In practice, interaction with PodDisruptionBudget can produce unexpected behavior. The Pod termination grace period (terminationGracePeriodSeconds) must also be accounted for. If the grace period is shorter than the time needed to write a checkpoint, the checkpoint is lost.
Protecting GPU Nodes
Prevent CPU workloads from landing on GPU nodes by tainting GPU nodes and attaching tolerations only to GPU workloads.
# add taint to GPU node
kubectl taint nodes <gpu-node> nvidia.com/gpu=present:NoSchedule
# toleration in Kueue Workload
spec:
podSets:
- name: main
template:
spec:
tolerations:
- key: nvidia.com/gpu
operator: Equal
value: present
effect: NoSchedule
Without this combination, CPU-bound DaemonSets such as log collectors, proxies, and monitoring agents consume GPU node resources.
MultiKueue: Distributing Work Across Clusters
MultiKueue is currently in beta and enabled by default. It is a major feature on the 2026 Kueue roadmap. A manager cluster receives jobs and distributes them across worker clusters.
[manager cluster]
MultiKueue ClusterQueue
|
-----+-----
| |
[worker-1] [worker-2]
(A100 x 8) (H100 x 4)
Register worker clusters in the manager cluster:
apiVersion: kueue.x-k8s.io/v1beta1
kind: MultiKueueCluster
metadata:
name: worker-cluster-a100
spec:
kubeConfig:
locationType: Secret
location: worker-a100-kubeconfig
The distribution algorithm can be customized through the MultiKueue Dispatcher. Custom dispatchers are wired in as plugins alongside the built-in algorithms.

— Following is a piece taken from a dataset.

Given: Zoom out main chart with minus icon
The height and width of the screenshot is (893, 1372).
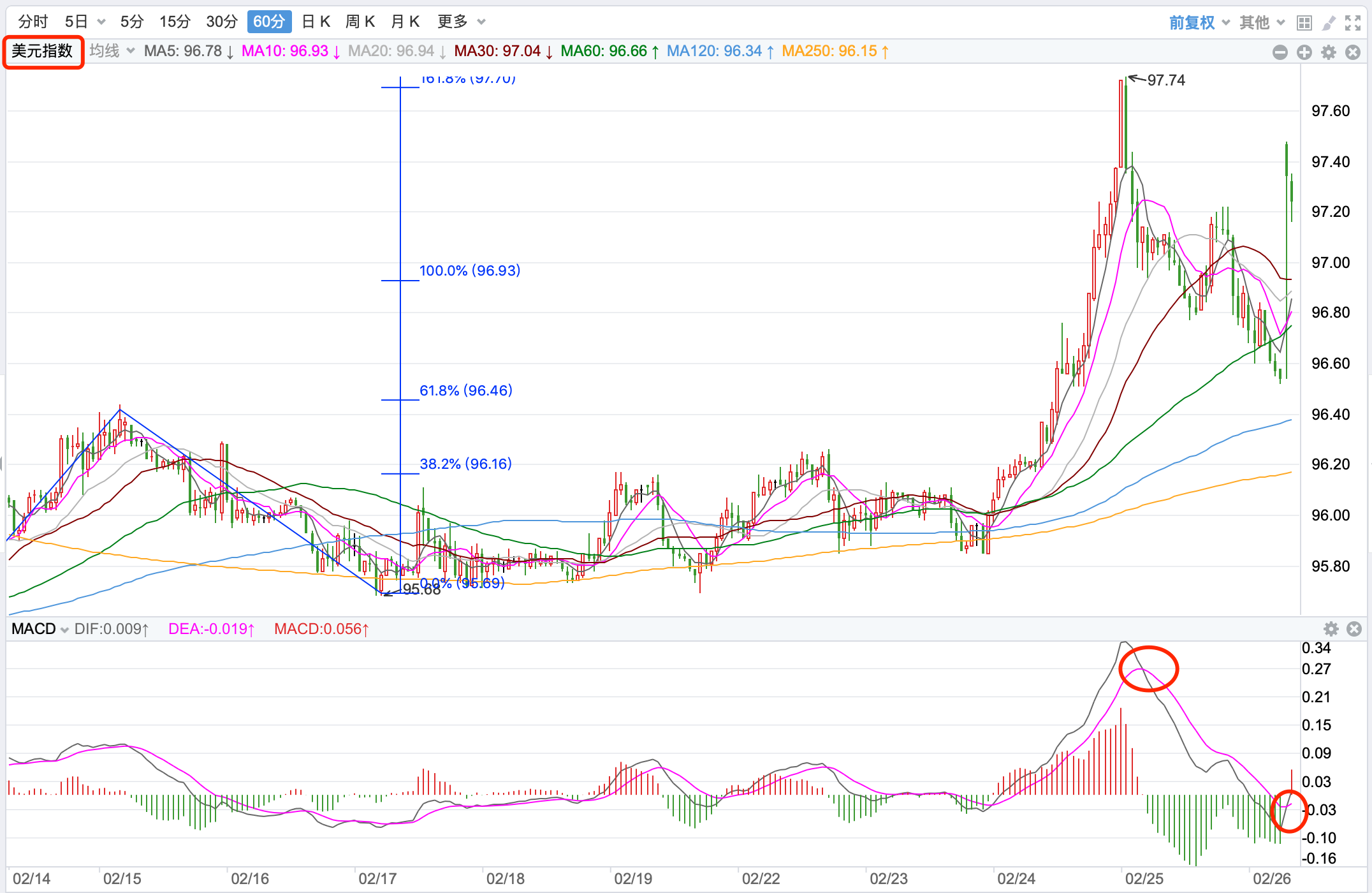Looking at the screenshot, I should coord(1280,52).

Cooperative Preemption and Checkpoints
Cooperative Preemption is another notable item on the 2026 Kueue roadmap. Workloads that implement checkpointing would, upon receiving a preemption signal, save state and then exit rather than terminating immediately.
Until that feature ships, the practical equivalent is to set terminationGracePeriodSeconds long enough and write a SIGTERM handler in the training code that saves a checkpoint before exiting.
import signal
import sys
def checkpoint_and_exit(signum, frame):
save_checkpoint(model, optimizer, current_epoch)
sys.exit(0)
signal.signal(signal.SIGTERM, checkpoint_and_exit)
When Cooperative Preemption is formally supported, the expected flow will have Kueue wait for the checkpoint to complete before Admitting the new Workload.
Common Pitfalls
Pitfall 1: Not validating preemption policy before going to production. Run a real preemption scenario on a development cluster. Verify that the combination of PDB, grace period, and checkpoint duration behaves as expected.
Pitfall 2: Setting borrowingLimit without a Cohort. A ClusterQueue not attached to a Cohort has nothing to borrow from, regardless of borrowingLimit.
Pitfall 3: Confusing LocalQueue and ClusterQueue. LocalQueue is namespace-scoped; ClusterQueue is cluster-scoped. Per-namespace team isolation is implemented with LocalQueue and namespaceSelector together.
Summary
Kueue is one of the very few production-grade tools for managing GPU quotas on Kubernetes. The ClusterQueue-Cohort-Preemption combination lets you express fair GPU allocation across teams as code. Always validate preemption policies against real workloads, and make sure the checkpoint write time fits inside terminationGracePeriodSeconds to achieve lossless preemption.